__Extracted records__.
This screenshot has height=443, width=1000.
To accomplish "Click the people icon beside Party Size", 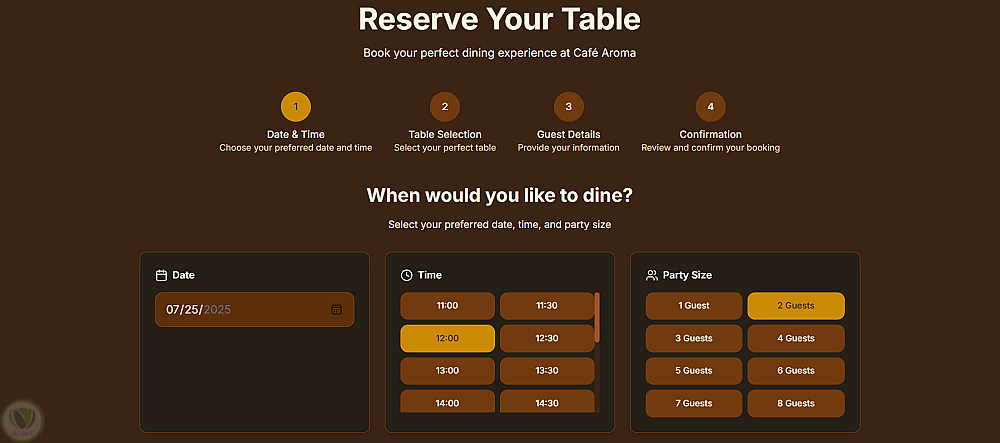I will [x=652, y=275].
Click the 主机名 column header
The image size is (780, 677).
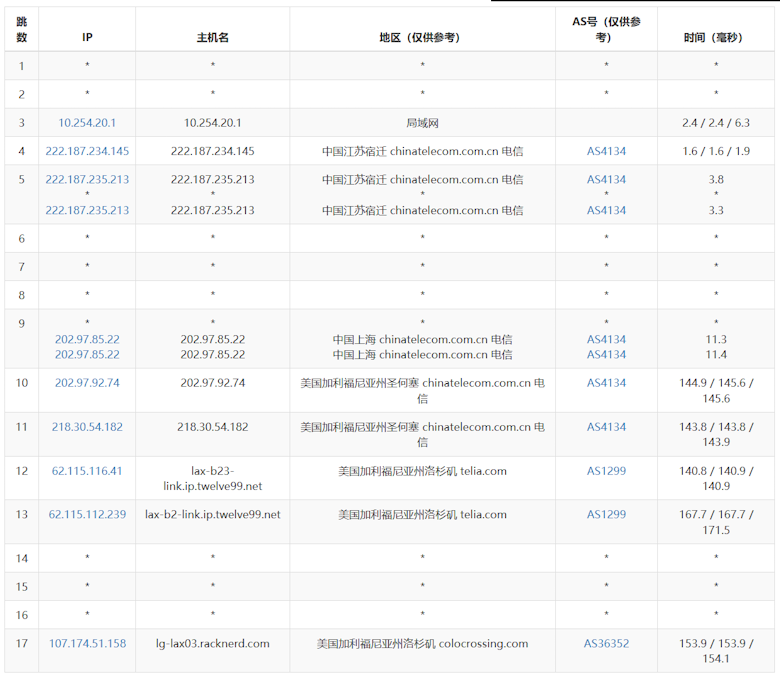point(212,37)
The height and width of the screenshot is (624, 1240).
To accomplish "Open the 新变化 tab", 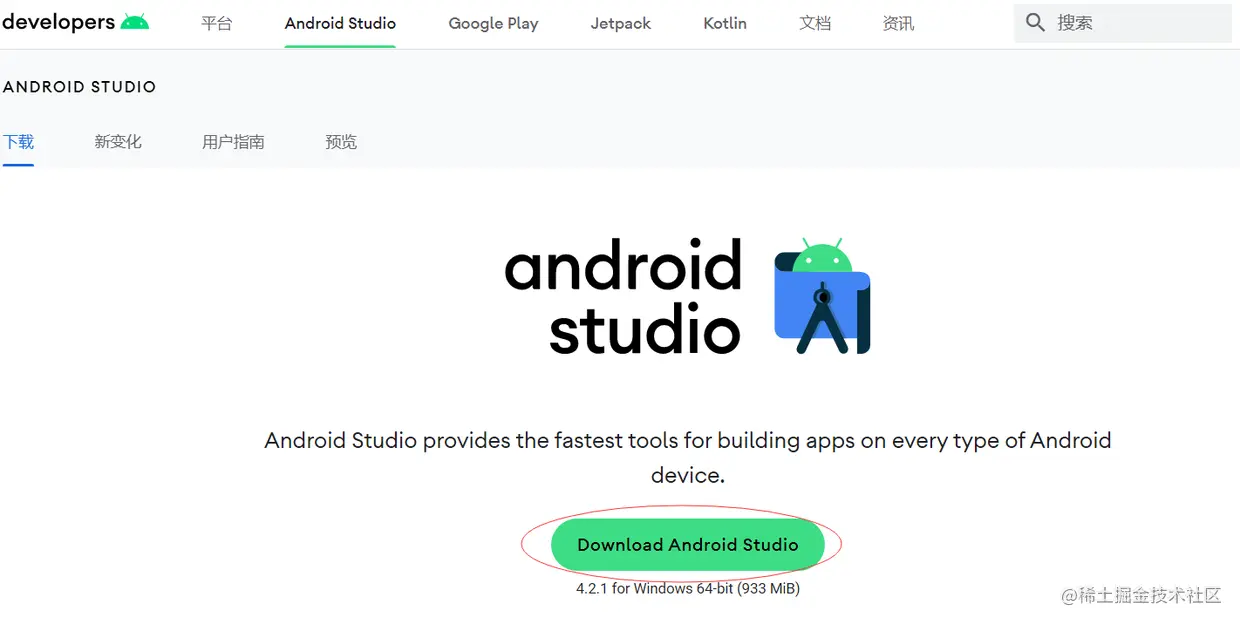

__What you need to do__.
Show each line in the data where the string "screenshot" appears.

__Reply to the task__.
This screenshot has height=443, width=1000.
The height and width of the screenshot is (624, 1240).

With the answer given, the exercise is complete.